Ese recuerdo gusta custodiarme como lazarillo cuando en oscuridad me desvanezco.
Quizá ya nunca me abraces.
Pero a lo mejor lo hagas una última vez. Y yo caiga en tu pecho como en un abismo sin fondo.
A UNA FOTOGRAFÍA DE EDDY ANTES DE SUS VEINTE AÑOS
Te veo ahora en esa cuna donde el rayo de Zeus golpeó el barro que forjó tu rostro, y así tu pavorosa belleza anómala, del mancebo de luces sombrías que serías. Obra de la tierra todavía divina, en ese tiempo bruñido de acasos ya inaccesible. (Todo eso es imaginación redonda, mas realística; que intuyo bien como el niño sus lágrimas.)

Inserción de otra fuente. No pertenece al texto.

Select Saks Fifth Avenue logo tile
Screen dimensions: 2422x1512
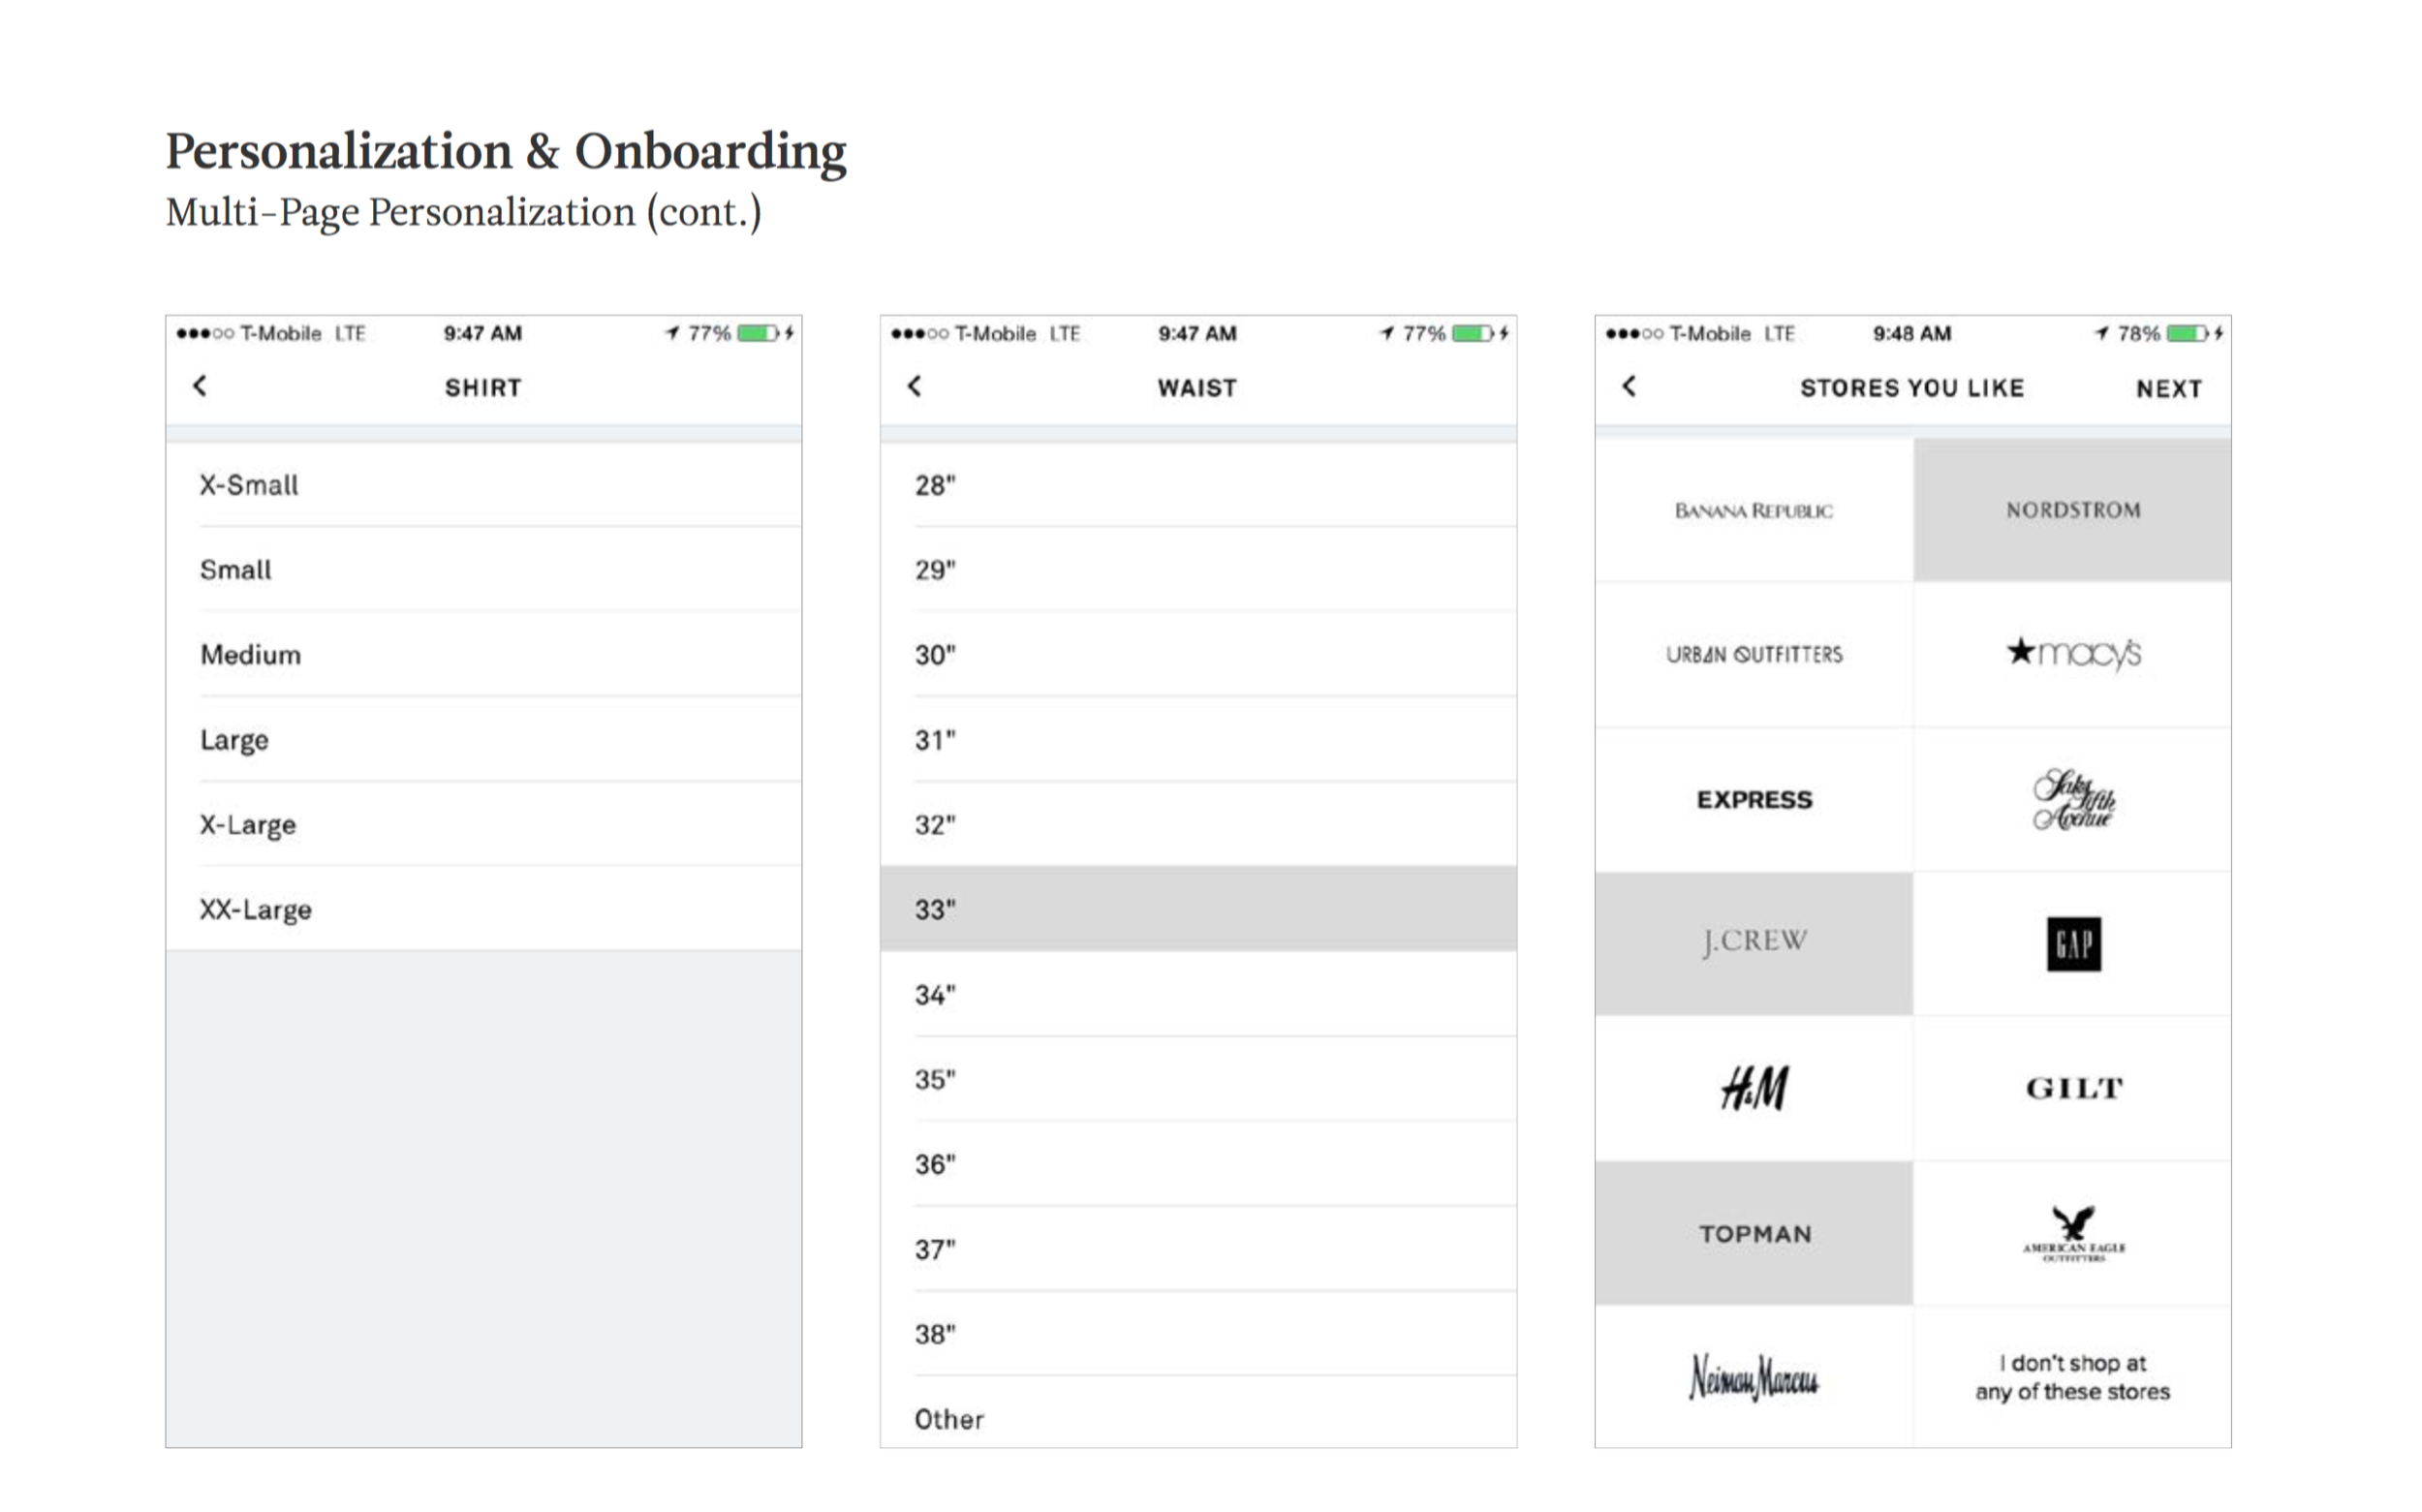(2073, 799)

Pero sí. Tiernas hierbas todavía desconocidas de aromas dulcísimos, estrelladas flores de matices versátiles y enredaderas de un apego inofensivo debían coronar ya tu frente. No el laurel de atletas, ni las hojas cárnicas y lujuriosas de los sátiros: una especie bisoña, recién rubricada por las selvas, que te señalara impar entre los nacidos, te delatara amado del mundo –mecido en el centro de sus manos–si no lo haría de mí.